Exercise objective:
Reproduce exactly the lines below, starting at the line that contains "This screenshot has height=210, width=540." and ending with the last line of the records, both included; leave out any pictures.

(Records contained in a dataset)
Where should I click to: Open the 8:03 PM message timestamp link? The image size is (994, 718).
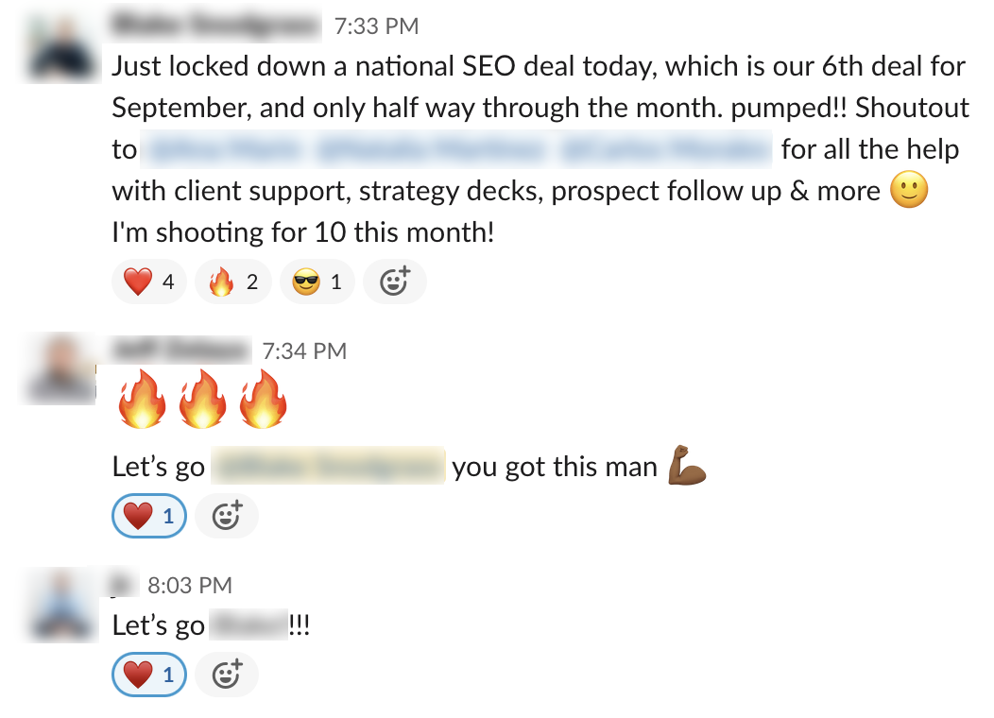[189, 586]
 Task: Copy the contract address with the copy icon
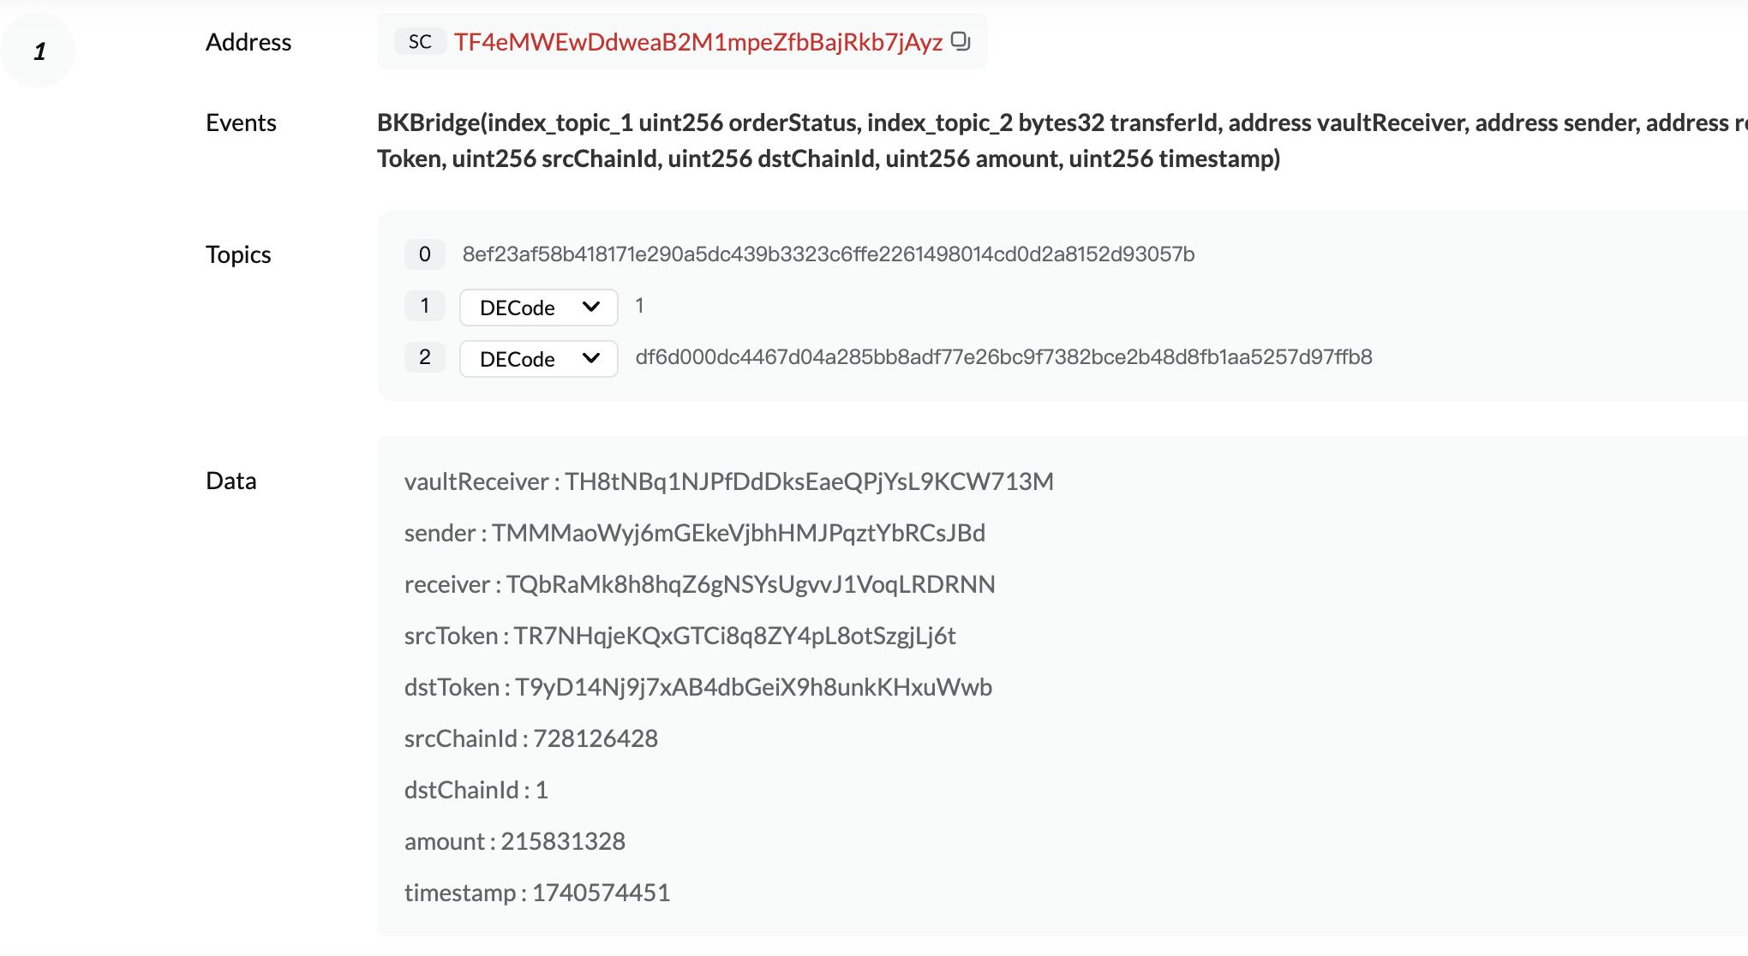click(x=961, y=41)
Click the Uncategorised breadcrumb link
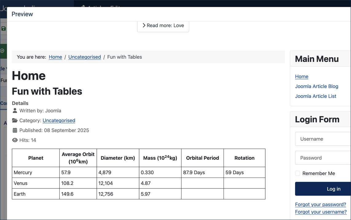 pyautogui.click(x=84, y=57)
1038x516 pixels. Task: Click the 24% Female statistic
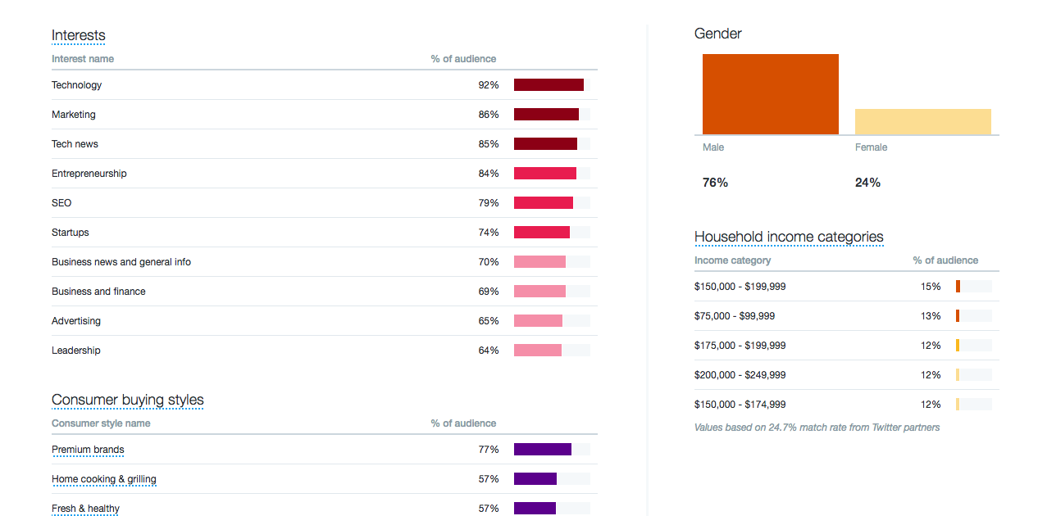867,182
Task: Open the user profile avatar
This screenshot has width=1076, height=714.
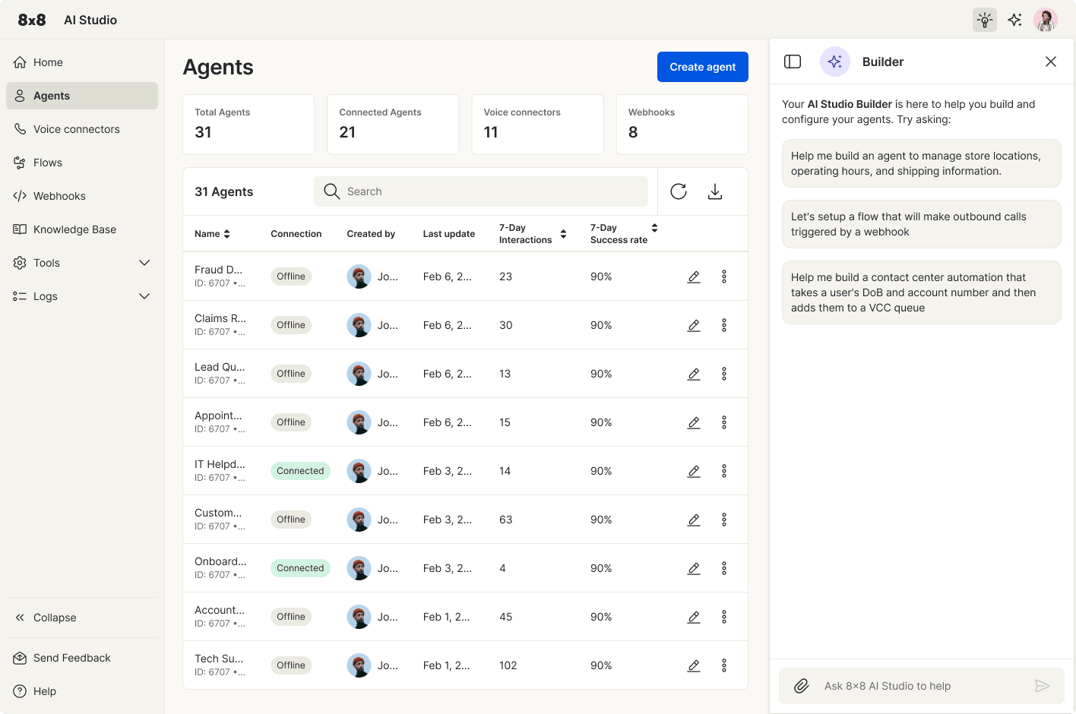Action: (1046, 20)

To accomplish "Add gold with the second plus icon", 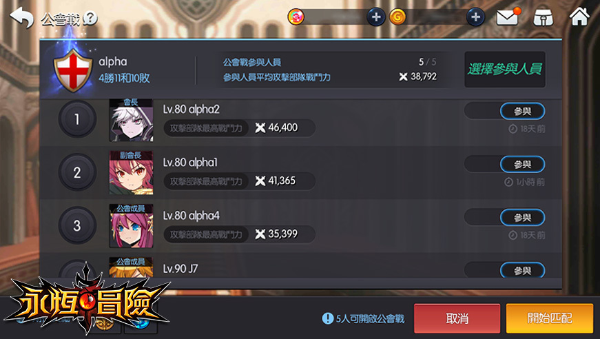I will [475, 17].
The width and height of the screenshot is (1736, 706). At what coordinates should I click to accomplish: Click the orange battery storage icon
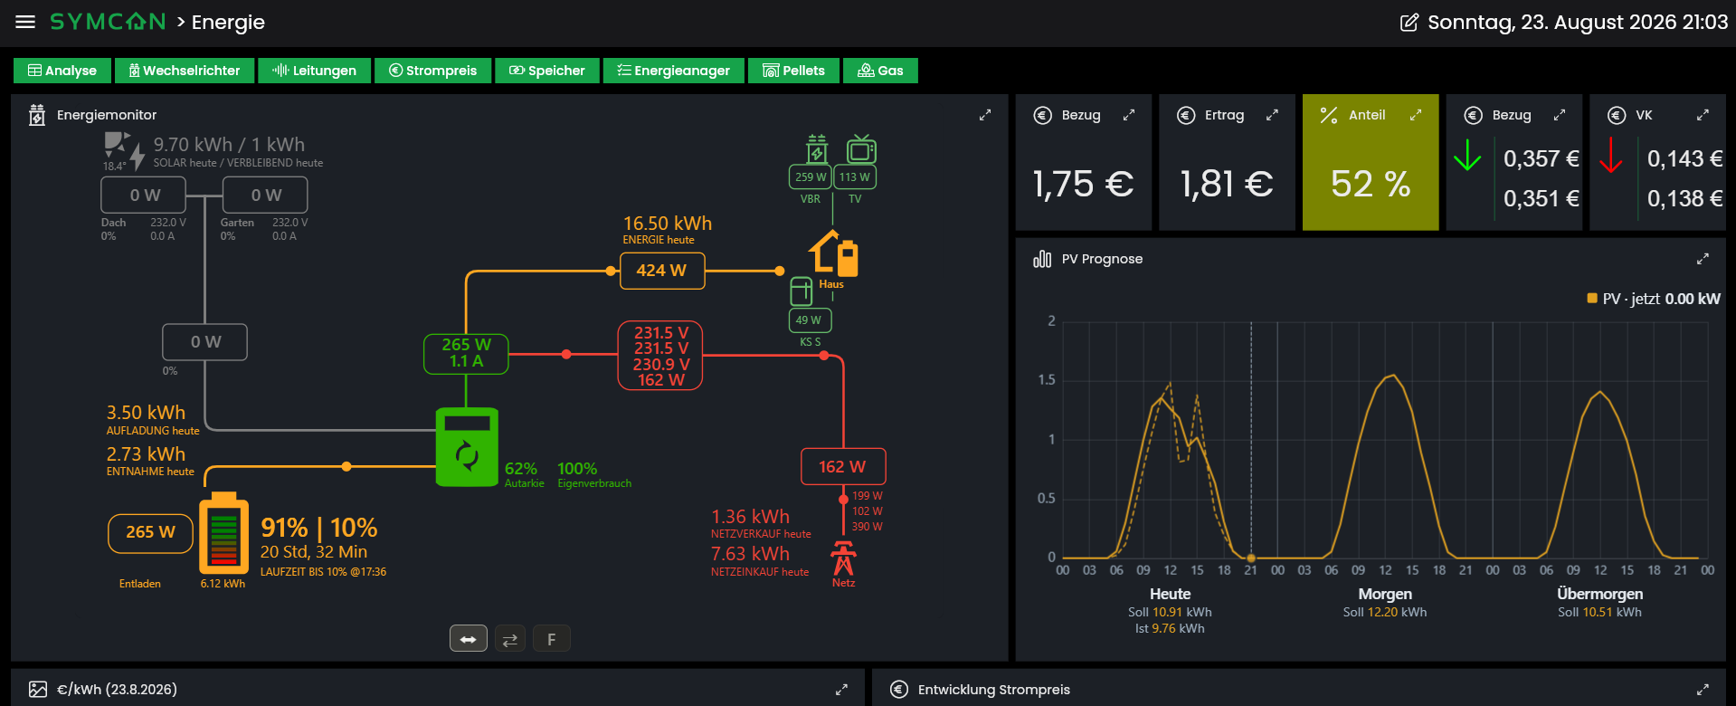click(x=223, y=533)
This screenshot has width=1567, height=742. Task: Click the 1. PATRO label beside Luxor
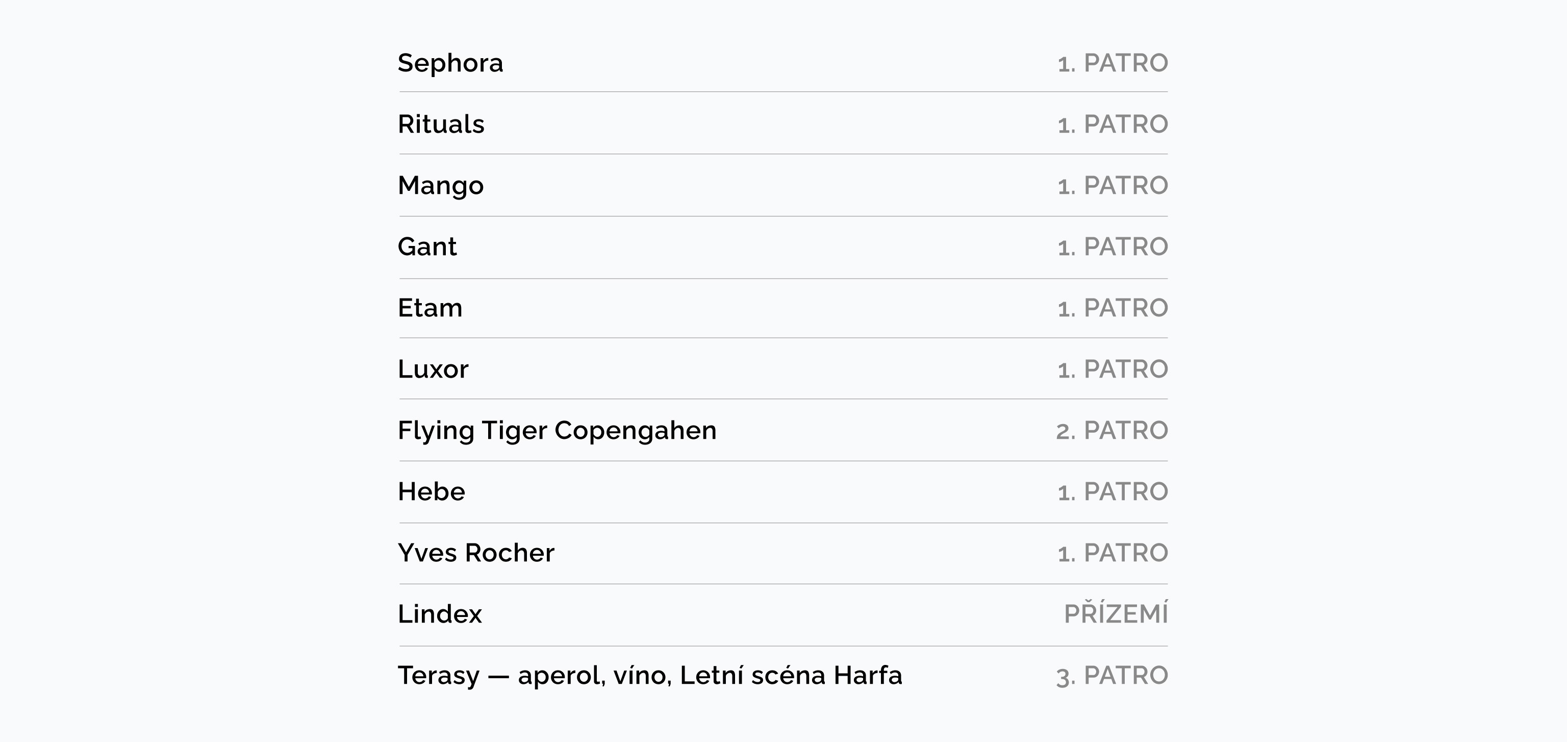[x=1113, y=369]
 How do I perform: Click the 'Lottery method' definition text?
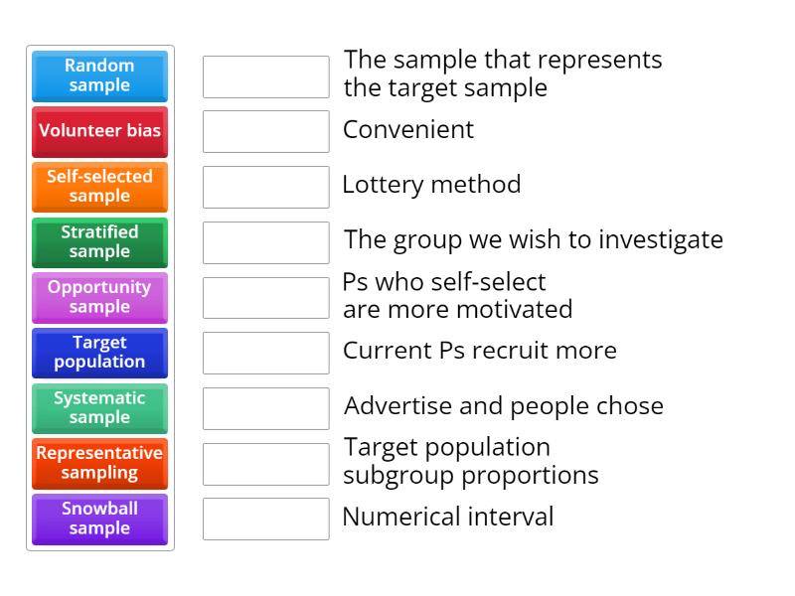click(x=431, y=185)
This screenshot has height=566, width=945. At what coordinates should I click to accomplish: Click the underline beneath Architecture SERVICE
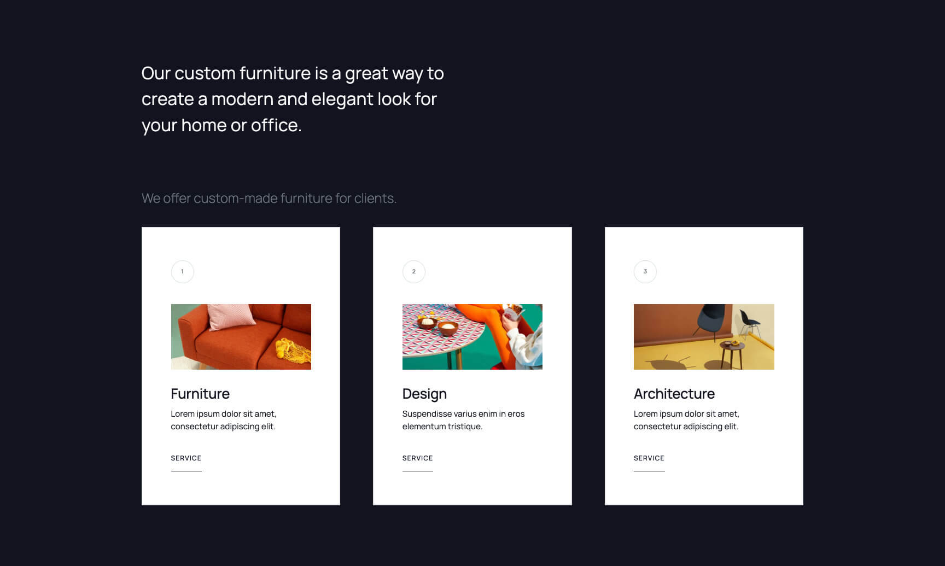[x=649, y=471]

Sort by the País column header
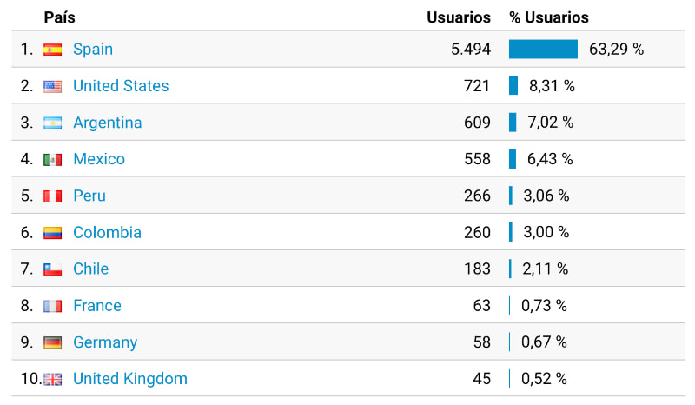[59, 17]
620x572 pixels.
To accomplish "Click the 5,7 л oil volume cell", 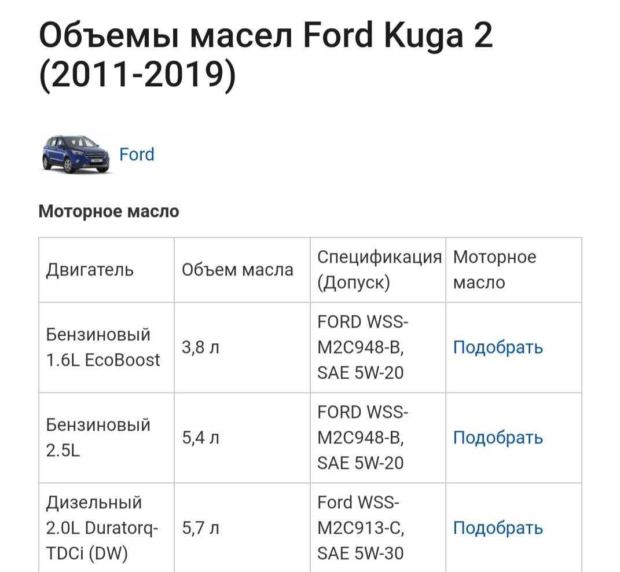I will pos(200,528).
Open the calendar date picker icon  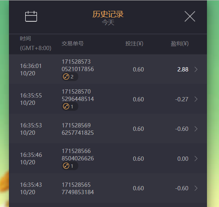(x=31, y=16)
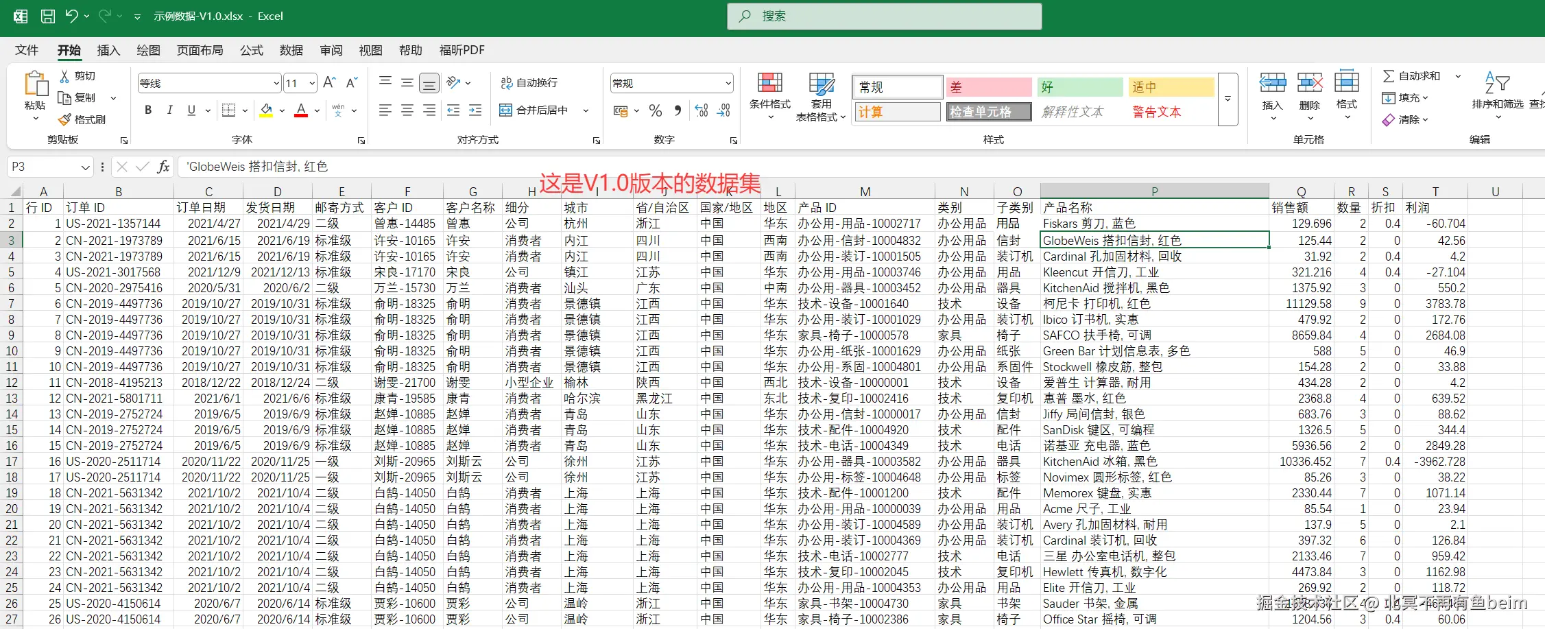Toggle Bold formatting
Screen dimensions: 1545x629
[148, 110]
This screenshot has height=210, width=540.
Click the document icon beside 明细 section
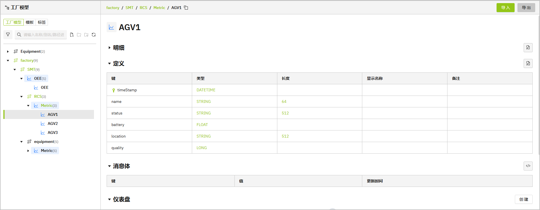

Task response:
This screenshot has height=210, width=540.
Click the document icon beside 明细 section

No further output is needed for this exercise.